Their conclusions tie these examples into a practical selection guide. Loose powder is characterized as medium accuracy and best suited to qualitative or semi-quantitative work where speed and simplicity matter more than tight trueness. Pressed powder is also framed as medium accuracy but clearly better suited to routine quality control because it improves repeatability by controlling density and surface. Fusion is positioned as the highest accuracy “reference method” for major and minor elements due to homogeneity, with explicit caveats that it is not ideal for traces in some cases and not suitable for volatiles unless properly pre-treated (and even then, the basis must be managed). Rainer closes by restating the tradeoff: more preparation effort generally yields better precision and trueness; for light elements it’s often non-negotiable, while for heavier elements loose powder may be adequate depending on requirements.
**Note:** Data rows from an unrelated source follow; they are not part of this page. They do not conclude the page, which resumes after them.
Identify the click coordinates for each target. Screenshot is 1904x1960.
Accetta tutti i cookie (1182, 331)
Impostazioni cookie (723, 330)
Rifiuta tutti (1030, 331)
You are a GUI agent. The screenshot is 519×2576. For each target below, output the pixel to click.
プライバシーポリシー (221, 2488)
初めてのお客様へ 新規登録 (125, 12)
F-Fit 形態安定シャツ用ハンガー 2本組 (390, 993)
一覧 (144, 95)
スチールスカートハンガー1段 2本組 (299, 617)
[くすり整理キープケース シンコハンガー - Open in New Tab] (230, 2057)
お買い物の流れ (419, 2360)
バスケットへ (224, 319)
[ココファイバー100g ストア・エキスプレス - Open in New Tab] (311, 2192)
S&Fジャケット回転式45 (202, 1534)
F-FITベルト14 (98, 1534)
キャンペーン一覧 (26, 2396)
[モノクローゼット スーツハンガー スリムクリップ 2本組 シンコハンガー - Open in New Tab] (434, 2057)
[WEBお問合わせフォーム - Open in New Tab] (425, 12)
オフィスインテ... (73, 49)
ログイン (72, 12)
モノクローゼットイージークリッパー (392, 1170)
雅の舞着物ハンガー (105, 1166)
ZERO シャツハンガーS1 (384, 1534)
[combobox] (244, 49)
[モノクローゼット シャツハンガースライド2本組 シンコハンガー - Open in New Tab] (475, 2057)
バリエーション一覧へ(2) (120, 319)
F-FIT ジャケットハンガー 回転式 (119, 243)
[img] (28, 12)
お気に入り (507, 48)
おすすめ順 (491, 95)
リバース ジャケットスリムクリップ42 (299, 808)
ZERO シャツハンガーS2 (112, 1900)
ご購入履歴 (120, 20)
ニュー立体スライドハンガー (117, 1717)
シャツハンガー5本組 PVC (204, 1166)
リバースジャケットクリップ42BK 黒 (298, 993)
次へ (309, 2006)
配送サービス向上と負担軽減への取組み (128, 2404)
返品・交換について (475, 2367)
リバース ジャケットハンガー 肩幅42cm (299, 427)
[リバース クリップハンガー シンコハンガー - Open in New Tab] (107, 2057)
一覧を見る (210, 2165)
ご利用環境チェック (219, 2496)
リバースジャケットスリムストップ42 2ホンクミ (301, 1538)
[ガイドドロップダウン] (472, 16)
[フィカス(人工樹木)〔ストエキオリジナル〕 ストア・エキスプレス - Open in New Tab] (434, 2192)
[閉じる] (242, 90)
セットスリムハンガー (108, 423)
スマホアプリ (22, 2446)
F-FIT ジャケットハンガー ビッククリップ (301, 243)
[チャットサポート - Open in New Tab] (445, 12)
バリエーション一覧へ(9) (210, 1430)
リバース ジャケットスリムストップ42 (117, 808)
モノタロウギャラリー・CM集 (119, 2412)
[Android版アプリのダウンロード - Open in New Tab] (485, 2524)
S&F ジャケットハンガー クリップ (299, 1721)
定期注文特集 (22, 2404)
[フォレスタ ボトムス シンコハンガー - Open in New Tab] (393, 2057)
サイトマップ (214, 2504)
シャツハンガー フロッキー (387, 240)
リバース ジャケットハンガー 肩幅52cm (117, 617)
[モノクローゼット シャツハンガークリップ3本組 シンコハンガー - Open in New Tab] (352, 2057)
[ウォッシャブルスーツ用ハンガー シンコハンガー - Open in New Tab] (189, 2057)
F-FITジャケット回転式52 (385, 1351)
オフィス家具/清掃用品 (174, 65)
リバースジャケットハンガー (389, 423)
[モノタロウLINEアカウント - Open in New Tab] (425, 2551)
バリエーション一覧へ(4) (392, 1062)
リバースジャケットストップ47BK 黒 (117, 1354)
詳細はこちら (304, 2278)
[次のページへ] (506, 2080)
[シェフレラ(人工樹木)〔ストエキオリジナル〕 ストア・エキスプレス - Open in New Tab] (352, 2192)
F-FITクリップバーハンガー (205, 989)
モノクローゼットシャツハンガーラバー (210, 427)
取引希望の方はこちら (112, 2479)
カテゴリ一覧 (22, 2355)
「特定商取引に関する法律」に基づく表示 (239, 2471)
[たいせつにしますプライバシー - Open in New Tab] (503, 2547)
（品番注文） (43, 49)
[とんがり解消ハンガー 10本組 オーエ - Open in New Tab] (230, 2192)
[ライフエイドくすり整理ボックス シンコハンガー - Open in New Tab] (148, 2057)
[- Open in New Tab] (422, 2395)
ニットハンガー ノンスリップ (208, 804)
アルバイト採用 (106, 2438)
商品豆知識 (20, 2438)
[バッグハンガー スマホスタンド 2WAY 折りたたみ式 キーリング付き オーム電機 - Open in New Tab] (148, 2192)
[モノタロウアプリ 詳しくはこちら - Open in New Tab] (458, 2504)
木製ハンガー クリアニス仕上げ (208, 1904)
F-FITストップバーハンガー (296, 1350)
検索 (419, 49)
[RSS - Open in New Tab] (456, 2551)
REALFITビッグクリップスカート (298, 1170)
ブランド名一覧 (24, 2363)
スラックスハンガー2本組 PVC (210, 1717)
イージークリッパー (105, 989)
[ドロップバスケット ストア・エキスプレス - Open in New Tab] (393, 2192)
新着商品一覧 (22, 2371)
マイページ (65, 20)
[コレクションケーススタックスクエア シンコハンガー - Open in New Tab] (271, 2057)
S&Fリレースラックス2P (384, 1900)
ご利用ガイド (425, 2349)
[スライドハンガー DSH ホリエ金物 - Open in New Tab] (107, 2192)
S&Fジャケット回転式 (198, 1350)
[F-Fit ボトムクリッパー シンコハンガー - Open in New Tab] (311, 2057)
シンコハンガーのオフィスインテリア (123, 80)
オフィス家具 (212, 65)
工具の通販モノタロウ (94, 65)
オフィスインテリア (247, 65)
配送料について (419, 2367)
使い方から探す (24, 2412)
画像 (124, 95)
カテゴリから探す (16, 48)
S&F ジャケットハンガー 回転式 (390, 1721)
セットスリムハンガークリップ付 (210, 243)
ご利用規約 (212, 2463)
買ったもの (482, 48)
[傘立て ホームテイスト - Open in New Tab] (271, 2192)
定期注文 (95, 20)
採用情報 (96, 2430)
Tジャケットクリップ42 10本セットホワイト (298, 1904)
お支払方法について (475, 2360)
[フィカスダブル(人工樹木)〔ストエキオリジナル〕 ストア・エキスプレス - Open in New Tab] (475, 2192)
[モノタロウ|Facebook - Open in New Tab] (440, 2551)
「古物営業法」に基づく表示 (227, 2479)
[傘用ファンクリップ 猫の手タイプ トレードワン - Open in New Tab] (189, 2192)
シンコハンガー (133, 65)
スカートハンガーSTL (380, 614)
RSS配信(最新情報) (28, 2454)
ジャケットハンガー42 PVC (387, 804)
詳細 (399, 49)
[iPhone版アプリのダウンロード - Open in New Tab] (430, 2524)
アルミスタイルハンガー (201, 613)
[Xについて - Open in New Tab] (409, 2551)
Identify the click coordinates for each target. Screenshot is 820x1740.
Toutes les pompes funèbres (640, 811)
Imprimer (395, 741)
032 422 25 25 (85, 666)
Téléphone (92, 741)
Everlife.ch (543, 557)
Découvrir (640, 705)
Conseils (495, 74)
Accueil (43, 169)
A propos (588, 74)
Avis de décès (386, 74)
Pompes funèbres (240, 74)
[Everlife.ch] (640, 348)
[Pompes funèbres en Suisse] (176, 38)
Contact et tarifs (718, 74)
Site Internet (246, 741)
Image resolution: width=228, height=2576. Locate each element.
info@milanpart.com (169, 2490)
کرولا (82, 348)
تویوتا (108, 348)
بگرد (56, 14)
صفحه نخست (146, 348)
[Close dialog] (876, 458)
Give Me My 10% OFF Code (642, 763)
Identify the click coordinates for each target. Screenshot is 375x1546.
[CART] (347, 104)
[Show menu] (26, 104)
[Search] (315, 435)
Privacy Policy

The Q&A reinforces the operational implications. They warn that poorly pressed pellets can shed dust, which matters especially for vacuum instruments and geometries where falling particles could contaminate sensitive components; Carmen contrasts instrument layouts where gravity helps keep dust away versus layouts where it can fall toward the tube/detector area, making good pellet integrity critical. They also state that calibrations are method-specific: you cannot reuse the same calibration across different preparation routes; unknowns must match the standards’ preparation exactly. Practical tips include using ethanol as a grinding aid/cleaning approach that evaporates after helping create a fine, cohesive powder, and using specialized holders for very small sample masses with the expectation of only semi-quantitative outcomes.